All the comments and stories posted to Hacker News that reference this video.
Oct 23, 2015 · 35 points, 3 comments · submitted by espeed
buremba
It's strange that the service looks quite promising but I don't know any company that uses this service. Isn't it mature enough (it's actually kinda strange argument for a managed service though) or is it hard to use? I skimmed the documentation but the pricing model seemed unclear compared to AWS's managed services.
jkff
Hi! Dataflow team member here.

On maturity: Dataflow is built by the people who over the past 12 years created MapReduce, FlumeJava and FlumeC++, Pregel and Millwheel, based on the sum of experience obtained from all of these.
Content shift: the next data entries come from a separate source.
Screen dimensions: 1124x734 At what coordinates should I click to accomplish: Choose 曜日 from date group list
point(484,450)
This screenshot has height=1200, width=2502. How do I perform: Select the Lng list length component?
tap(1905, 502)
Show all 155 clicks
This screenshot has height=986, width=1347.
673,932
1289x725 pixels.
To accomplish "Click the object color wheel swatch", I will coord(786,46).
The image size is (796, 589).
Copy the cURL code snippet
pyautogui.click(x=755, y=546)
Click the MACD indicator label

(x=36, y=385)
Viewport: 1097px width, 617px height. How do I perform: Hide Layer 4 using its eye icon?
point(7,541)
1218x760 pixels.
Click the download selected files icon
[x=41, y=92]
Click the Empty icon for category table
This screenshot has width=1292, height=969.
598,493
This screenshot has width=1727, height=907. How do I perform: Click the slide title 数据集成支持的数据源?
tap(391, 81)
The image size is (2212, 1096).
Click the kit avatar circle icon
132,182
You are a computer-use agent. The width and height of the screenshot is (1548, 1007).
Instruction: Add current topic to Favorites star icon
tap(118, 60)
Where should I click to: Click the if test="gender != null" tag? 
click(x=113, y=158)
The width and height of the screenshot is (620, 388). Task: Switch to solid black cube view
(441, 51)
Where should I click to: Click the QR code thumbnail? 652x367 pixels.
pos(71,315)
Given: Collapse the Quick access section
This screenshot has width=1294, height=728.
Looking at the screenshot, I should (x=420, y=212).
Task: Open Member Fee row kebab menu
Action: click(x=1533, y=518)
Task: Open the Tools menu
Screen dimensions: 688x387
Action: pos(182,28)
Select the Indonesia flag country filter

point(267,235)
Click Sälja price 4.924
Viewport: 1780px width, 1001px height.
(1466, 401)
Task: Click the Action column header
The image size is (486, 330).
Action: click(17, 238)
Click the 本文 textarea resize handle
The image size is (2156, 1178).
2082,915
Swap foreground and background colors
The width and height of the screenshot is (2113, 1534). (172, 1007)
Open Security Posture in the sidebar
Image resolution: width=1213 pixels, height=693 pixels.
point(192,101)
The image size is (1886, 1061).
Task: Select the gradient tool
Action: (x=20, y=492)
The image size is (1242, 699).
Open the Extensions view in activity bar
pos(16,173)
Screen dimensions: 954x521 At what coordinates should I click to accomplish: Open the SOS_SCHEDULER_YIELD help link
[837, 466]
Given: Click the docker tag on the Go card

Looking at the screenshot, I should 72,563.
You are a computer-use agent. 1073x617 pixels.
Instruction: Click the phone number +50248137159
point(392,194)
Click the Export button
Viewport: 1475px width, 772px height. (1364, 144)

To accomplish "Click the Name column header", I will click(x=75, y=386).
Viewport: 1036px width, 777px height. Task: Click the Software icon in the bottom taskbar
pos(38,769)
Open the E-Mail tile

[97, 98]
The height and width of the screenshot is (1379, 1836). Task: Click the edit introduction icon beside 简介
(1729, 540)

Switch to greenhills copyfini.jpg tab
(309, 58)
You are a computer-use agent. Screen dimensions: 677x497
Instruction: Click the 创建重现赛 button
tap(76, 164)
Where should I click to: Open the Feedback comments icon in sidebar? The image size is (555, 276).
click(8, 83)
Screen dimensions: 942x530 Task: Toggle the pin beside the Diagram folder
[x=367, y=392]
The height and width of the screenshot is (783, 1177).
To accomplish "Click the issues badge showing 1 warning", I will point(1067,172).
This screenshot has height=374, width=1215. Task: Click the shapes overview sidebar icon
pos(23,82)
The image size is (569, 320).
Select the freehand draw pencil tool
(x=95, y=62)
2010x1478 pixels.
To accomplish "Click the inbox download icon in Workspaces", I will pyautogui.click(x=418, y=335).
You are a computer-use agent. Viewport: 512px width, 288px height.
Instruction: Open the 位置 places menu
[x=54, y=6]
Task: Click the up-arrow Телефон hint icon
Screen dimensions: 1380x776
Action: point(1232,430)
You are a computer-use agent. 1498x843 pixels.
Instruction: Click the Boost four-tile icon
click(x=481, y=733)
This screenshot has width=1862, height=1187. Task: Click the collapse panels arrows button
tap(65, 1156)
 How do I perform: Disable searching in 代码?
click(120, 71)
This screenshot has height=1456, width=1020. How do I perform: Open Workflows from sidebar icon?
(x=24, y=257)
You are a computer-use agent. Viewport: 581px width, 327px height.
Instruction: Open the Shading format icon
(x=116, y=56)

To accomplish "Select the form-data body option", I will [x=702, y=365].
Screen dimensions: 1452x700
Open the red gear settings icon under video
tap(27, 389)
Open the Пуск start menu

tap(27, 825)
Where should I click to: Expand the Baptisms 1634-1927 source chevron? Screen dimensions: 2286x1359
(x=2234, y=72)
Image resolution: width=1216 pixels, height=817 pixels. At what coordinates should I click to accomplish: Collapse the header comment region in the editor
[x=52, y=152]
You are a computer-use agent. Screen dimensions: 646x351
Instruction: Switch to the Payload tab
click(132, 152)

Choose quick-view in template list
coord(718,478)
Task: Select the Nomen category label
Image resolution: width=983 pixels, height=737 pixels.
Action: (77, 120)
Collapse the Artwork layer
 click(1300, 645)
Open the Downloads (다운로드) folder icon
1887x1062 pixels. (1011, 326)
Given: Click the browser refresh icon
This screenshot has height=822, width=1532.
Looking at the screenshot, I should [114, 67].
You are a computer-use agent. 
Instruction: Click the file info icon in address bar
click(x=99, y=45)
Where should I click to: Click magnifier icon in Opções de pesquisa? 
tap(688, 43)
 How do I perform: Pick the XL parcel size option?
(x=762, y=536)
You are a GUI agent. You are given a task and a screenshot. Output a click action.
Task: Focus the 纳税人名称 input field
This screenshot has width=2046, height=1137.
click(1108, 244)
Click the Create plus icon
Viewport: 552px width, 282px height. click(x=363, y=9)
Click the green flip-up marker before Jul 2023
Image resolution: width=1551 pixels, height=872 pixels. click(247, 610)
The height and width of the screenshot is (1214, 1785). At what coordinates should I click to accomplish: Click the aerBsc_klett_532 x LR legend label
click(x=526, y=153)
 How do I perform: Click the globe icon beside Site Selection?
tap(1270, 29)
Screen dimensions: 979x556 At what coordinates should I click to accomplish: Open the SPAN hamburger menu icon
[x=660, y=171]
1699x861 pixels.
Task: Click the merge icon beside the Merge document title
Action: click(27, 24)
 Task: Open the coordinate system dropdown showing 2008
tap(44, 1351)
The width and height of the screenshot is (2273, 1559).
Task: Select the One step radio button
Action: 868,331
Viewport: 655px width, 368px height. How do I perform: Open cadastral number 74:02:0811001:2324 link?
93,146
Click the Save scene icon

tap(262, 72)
It shares most of the back-end stack (work scheduling, pipeline optimization, fault tolerance etc.) with FlumeJava and FlumeC++ for batch jobs and Millwheel for streaming jobs, all of which are extensively used inside Google for data processing, and it shares a lot of the Java SDK with FlumeJava.

On usage: the blog post that announced General Availability of Dataflow lists a few public customer testimonials: http://googlecloudplatform.blogspot.com/2015/08/Announcing-G... . Quite a few blog posts by other users can also be found via https://www.reddit.com/r/dataflow .

Happy to answer additional questions. If I forget to check on this thread, feel free to ask on [email protected] or on StackOverflow with tag google-cloud-dataflow - we constantly monitor these and usually answer everybody.

alooPotato
We use it here at Streak for streaming log processing. We have it setup such that our backend and client side logs are streamed to our "dataflow job" where we do some pretty simple processing/transformations and then it gets outputted to BigQuery. Sounds simple but there is a lot of complexity its hiding when you're streaming at a large enough scale. We know because we built our infrastructure for this at first and it sucked.

As for pricing, its just consumes your regular google compute engine instances, so its all based on how big your jobs are and how long they run for.